Nunca houve nada tão característico em Ibsen Pinheiro quanto a política – nem tão antigo. Uma militância iniciada há mais de sete décadas, com uma influência preponderante da mãe, Dona Lília, e uma consciência muito precoce e imediata. O momento histórico não poderia ser mais propício: a década de 40, o fim da II Guerra Mundial, o intervalo entre os dois governos de Getúlio Vargas (o do Estado Novo e o eleito democraticamente) e a consolidação do Partido Comunista, com Luis Carlos Prestes à frente. Neste contexto, Ibsen começaria a frequentar as primeiras reuniões e os primeiros comícios, descobriria a força dos discursos e se prepararia para exercitar uma de suas maiores virtudes: a capacidade de dialogar. A militância política também seria a responsável por Ibsen se aproximar, já na década seguinte, de outras duas de suas paixões: o jornalismo e o futebol.

A partir de então, Ibsen, amparado neste tripé, construiria uma das mais ricas trajetórias entre seus contemporâneos. Foi jornalista com passagens por importantes órgãos de imprensa do seu Estado e do Rio de Janeiro. Ajudou a criar redações e viu algumas delas afundarem (porém garante ter quase certeza que não foi culpado por isso). Dividiu páginas com outros brilhantes jornalistas, ocupou quase todos os cargos na hierarquia de um jornal, levou seu talento a veículos impressos, radiofônicos e televisivos, participou de coberturas e – como passou boa parte de sua vida dentro de uma redação – lá também conheceu a mulher, Laila, com quem esteve junto por 50 anos.
Já com o futebol a paixão foi platônica. Lateral direito sem brilho, Ibsen foi ter melhor sorte fora das quatro linhas. Aí se destacou como cartola – no melhor sentido da palavra – ajudando o Internacional a quebrar uma hegemonia gremista de quase uma década e sendo decisivo na formação do grande time colorado da década de 70. Conselheiro vitalício, Ibsen até hoje é figura atuante na vida colorada.
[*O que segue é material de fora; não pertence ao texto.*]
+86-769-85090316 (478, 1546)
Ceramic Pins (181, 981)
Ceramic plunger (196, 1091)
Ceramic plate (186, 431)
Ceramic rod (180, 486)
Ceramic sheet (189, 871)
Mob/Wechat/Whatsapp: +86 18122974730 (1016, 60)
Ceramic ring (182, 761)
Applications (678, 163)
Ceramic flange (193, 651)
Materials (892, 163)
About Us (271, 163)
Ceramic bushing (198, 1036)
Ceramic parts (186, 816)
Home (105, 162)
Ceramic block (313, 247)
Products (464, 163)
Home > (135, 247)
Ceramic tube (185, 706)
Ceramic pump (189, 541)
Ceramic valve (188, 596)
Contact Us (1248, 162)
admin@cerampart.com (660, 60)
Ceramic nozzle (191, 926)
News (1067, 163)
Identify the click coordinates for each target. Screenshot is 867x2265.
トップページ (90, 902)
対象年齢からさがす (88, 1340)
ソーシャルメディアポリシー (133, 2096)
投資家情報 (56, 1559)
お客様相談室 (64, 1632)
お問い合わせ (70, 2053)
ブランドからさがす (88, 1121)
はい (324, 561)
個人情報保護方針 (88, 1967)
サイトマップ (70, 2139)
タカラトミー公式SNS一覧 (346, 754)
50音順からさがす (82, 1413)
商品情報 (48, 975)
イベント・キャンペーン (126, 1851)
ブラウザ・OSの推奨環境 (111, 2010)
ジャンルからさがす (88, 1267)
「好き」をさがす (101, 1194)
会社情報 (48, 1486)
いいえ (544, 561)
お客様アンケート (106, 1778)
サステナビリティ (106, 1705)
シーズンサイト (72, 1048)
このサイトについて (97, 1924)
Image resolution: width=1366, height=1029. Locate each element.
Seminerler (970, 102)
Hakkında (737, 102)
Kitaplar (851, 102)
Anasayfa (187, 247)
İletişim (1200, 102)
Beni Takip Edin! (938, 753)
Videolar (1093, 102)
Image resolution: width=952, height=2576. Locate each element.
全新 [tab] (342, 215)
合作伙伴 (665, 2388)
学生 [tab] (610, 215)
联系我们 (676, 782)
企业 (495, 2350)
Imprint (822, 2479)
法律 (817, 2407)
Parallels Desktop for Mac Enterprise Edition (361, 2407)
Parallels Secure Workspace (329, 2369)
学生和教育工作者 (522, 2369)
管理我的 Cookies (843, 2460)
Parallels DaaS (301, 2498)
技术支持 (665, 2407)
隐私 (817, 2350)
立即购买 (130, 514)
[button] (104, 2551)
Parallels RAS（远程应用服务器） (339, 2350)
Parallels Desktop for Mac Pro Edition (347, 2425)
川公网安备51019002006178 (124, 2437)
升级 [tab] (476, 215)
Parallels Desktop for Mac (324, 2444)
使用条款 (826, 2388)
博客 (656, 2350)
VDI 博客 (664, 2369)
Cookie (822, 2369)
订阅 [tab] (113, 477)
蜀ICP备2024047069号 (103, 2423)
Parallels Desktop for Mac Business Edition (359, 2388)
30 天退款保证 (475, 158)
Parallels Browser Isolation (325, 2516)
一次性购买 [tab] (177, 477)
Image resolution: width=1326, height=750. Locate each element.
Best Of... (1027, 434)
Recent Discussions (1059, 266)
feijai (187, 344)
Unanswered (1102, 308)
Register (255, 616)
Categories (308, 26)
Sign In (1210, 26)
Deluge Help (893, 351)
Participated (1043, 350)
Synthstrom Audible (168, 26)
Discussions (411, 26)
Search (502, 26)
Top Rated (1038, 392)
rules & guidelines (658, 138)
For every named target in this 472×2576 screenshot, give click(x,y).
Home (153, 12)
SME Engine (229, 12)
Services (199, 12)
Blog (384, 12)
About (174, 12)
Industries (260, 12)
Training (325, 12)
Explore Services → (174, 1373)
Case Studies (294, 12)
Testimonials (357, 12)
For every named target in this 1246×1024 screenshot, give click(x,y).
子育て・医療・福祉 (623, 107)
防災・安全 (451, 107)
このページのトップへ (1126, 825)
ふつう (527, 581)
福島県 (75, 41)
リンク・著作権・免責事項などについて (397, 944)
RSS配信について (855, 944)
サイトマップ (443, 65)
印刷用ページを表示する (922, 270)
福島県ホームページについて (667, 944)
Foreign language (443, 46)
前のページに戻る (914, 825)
Futebol, jornalismo e política fizeram de Ibsen um nome reconhecido e respeitado. E a consagração veio nas urnas: vereador eleito com votação expressiva, deputado estadual e deputado federal por três mandatos. No último, embalado por ótimas avaliações, por um prestígio nacional e pela destacada atuação que teve à frente da Câmara dos Deputados no processo de impeachment de Fernando Collor, Ibsen teve seu nome lembrado para novos postos: senador, governador, primeiro-ministro e – por que não? – presidente da República.

Um tsunami de mentiras, traições, equívocos, vazamentos e denúncias infundadas, alteraram este caminho e fizeram deste período – a metade final da década de 90 – o único em que Ibsen não teve um papel político mais atuante. Cumpriu seu exílio, voltou como secretário de Estado e novamente vereador até receber nova consagração nas urnas para mais um mandato de deputado federal. A volta a Brasília não poderia ser mais acolhedora. Elogiado por colegas e adversários, Ibsen encerrou sua carreira parlamentar sendo o protagonista das discussões legislativas sobre o pré-sal. Sua atuação foi ainda mais decisiva ao dar ao tema um caráter nacional e – novamente aí – sua capacidade de dialogar e buscar soluções se fez presente.

Finalizaria sua vida parlamentar com um último mandato, na mesma Assembleia Legislativa do RS que havia integrado 40 anos antes e onde também havia recebido como reconhecimento da sua trajetória de homem público a Medalha do Mérito Farroupilha, a distinção máxima da Assembleia Legislativa gaúcha. O reconhecimento de Ibsen pelos seus pares.

Mas este é o Ibsen que todo mundo conhece.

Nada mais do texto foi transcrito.